The economic downturn and the consequences of the Asian Financial Crisis would have been worst had it not been for an impeccable record of fiscal prudence, stellar sovereign credit ratings, flexible labor and product markets, a robust banking system, and an ethic of individual self reliance. These attributes allowed Hong Kong to weather the economic crisis without descending into chaos like Argentina in the 1990s or Greece today. Still, half a million people in Hong Kong marched on the streets on 1 July 2003 to express their economic and other frustrations. In the following year, Mr. C H Tung had to step down as Hong Kong’s Chief Executive.

 

The Global Financial Tsunami

 

The Global Financial Tsunami first struck in the US in August 2008. Turmoil in the banking and financial markets has since abated, but a lingering unresolved crisis in the Eurozone area remains. The world’s largest industrialized economies are all struggling with around double digit unemployment rates and trying to stave off the threat of recession. Yet Hong Kong is miraculously experiencing an unemployment rate of 3.3%, and since 2009 cumulative nominal GDP has risen by 12.83%, cumulative GDP deflator by 3.2%, and cumulative consumer price inflation by 8.2%. Property prices are once again soaring from both internal and external demand.
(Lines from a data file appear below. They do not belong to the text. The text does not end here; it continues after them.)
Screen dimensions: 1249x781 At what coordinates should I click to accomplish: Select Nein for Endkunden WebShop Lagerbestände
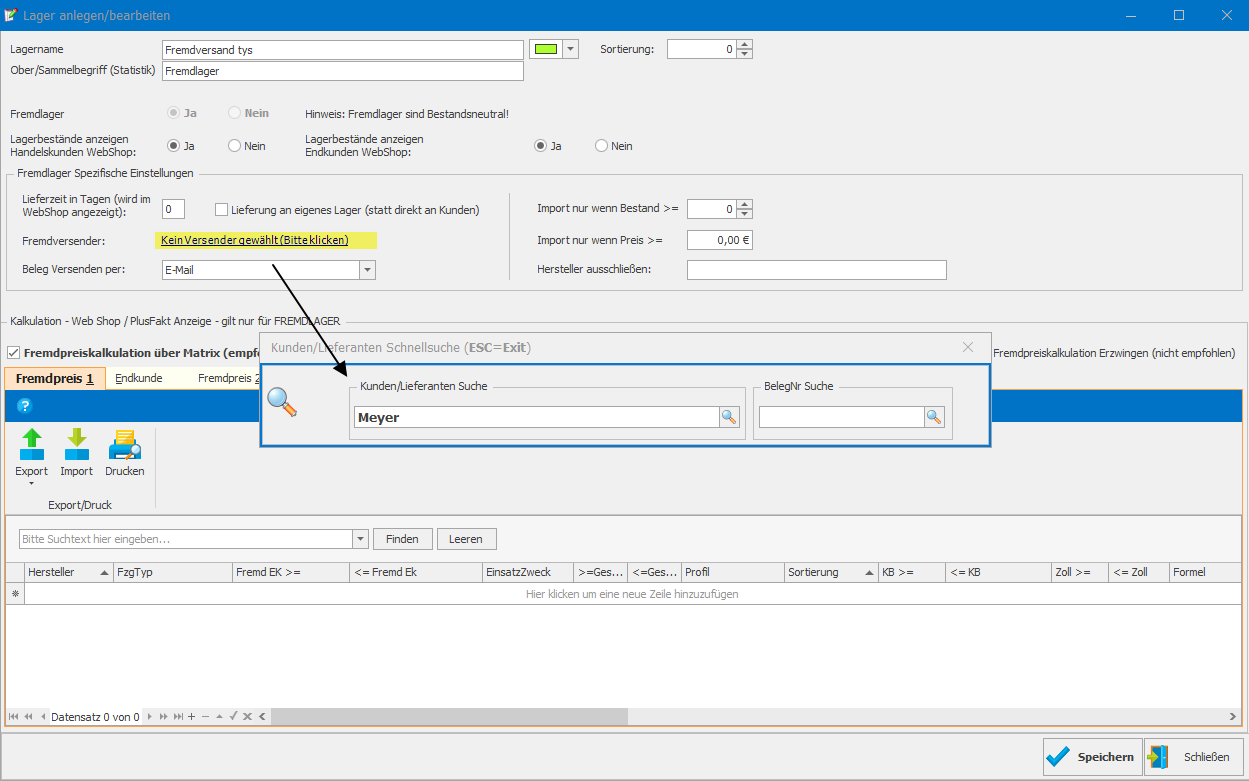click(602, 146)
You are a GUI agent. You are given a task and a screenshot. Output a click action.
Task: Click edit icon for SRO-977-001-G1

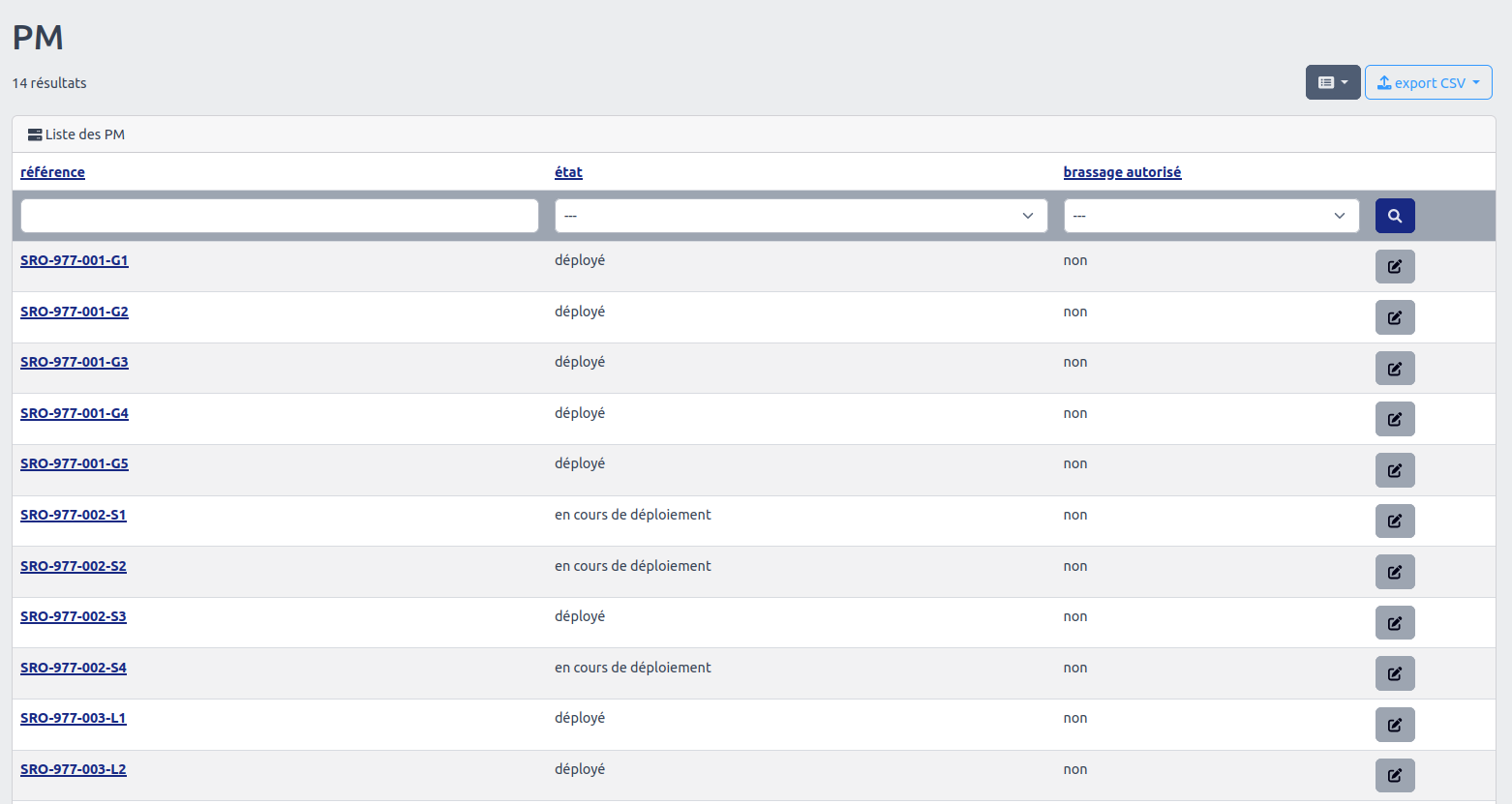point(1394,266)
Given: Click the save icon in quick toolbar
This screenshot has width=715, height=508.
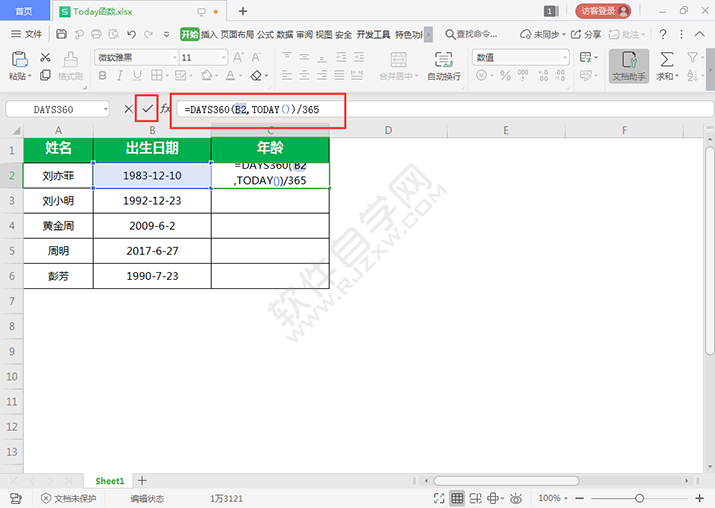Looking at the screenshot, I should (x=62, y=34).

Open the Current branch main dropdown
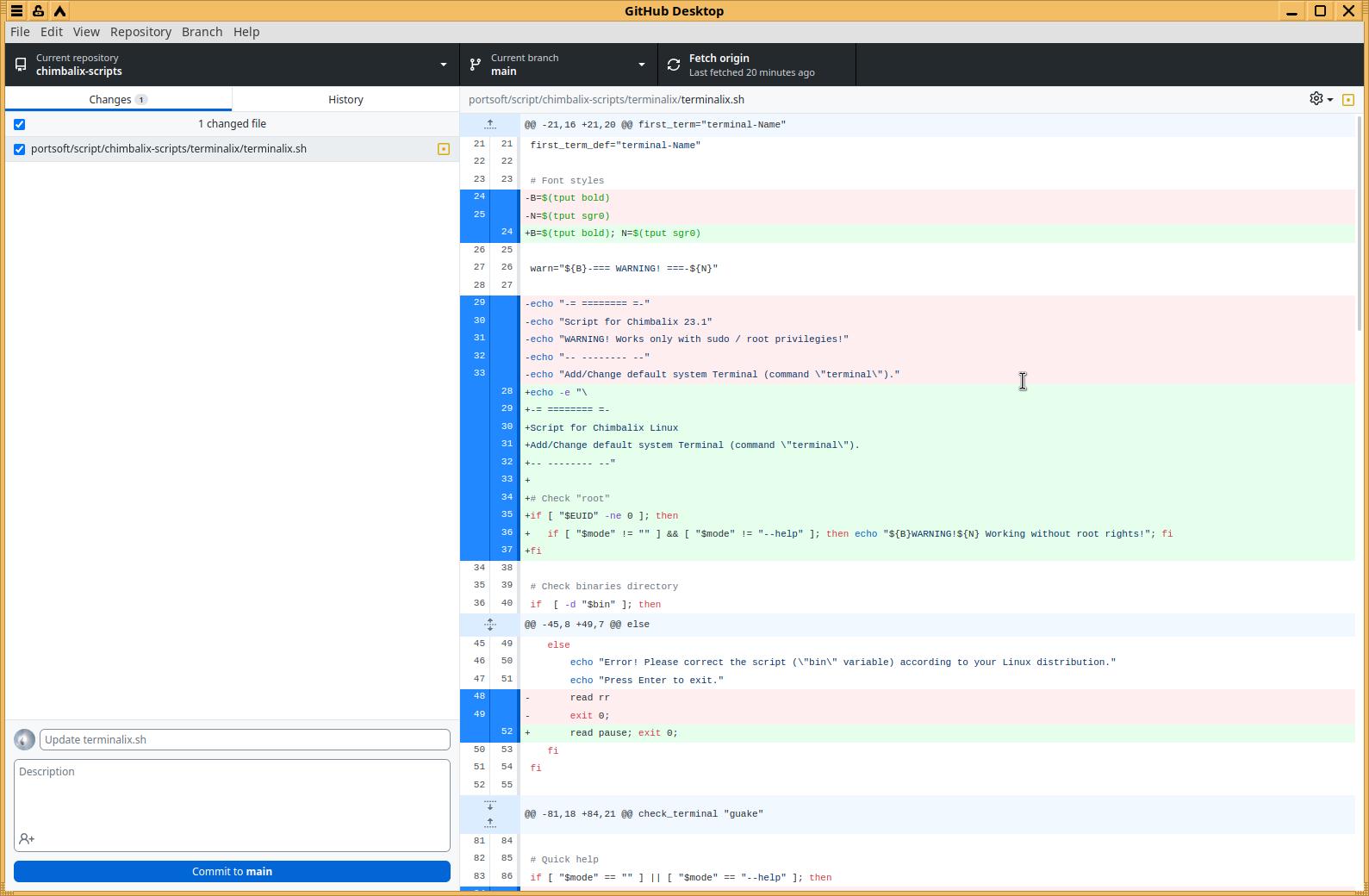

The prospect of a prolonged period of low interest rates in the global economy has fueled asset price increases in Hong Kong once again. Real interest rates have turned negative: the real Best Lending Rate is -0.3% and real HIBOR is -5.0%. The government is strenuously trying to dampen property price increases through regulatory and fiscal measures, and more recently through measures to increase housing supply, but at the same time desperately trying to avoid triggering an accidental property crash.

 

Hong Kong is not the only economy in Asia and among the emerging market economies to be in this predicament. But the inability to adjust its exchange rate has automatically removed the only available policy tool for softening the impact of external shock on the domestic economy. Regulatory and fiscal measures are at best only temporarily effective at choking off demand; particularly as their impacts are usually limited to those who can least afford to make a purchase. They also create huge distortions in the market.

 

The Exchange Rate and the Value of Rules

 

In the period 1974-83 when the HK Dollar floated, it first appreciated against the US Dollar then gradually depreciated. This was the period when Fed Chairman Paul Volcker tightened monetary policy and raised interest rates in order to break inflationary expectations. The gradual depreciation of the HK Dollar raised domestic prices in Hong Kong and probably softened the austerity impacts of the Volcker measures on the local economy. But this was an exceptional period in Hong Kong’s monetary history.

 

Under the linked exchange rate, the key tools for monetary management are no longer available to Hong Kong authorities. Both the exchange rate and the nominal interest rate are tied to those of the US. It is easy to blame the bad state of the economy on the loss of policy tools. What is often ignored is that cyclical fluctuations are seldom permanent. The goal of a stabilization policy is to encourage supply and discourage demand during an economic boom and vice versa. The question is whether discretion or rules should guide macroeconomic stabilization policy.

 

Under an exchange rate arrangement, the authorities must make a choice between two main macroeconomic objectives: internal price stability or external price stability. In the face of a temporary positive shock, the demand for internal price stability can be met by reducing inflationary pressures through an appreciation of the currency. A flexible exchange rate arrangement can potentially help engineer a deflationary effect, and will empower the monetary authority with considerably more discretionary power.

 

Whether the monetary authority will “do” the right thing, “say” the right things, and “act” at the right time in applying this power is of course uncertain. The markets will respond to the increased uncertainty accordingly. They are prone to indulge in speculative endeavors to out-guess the monetary authority’s actions.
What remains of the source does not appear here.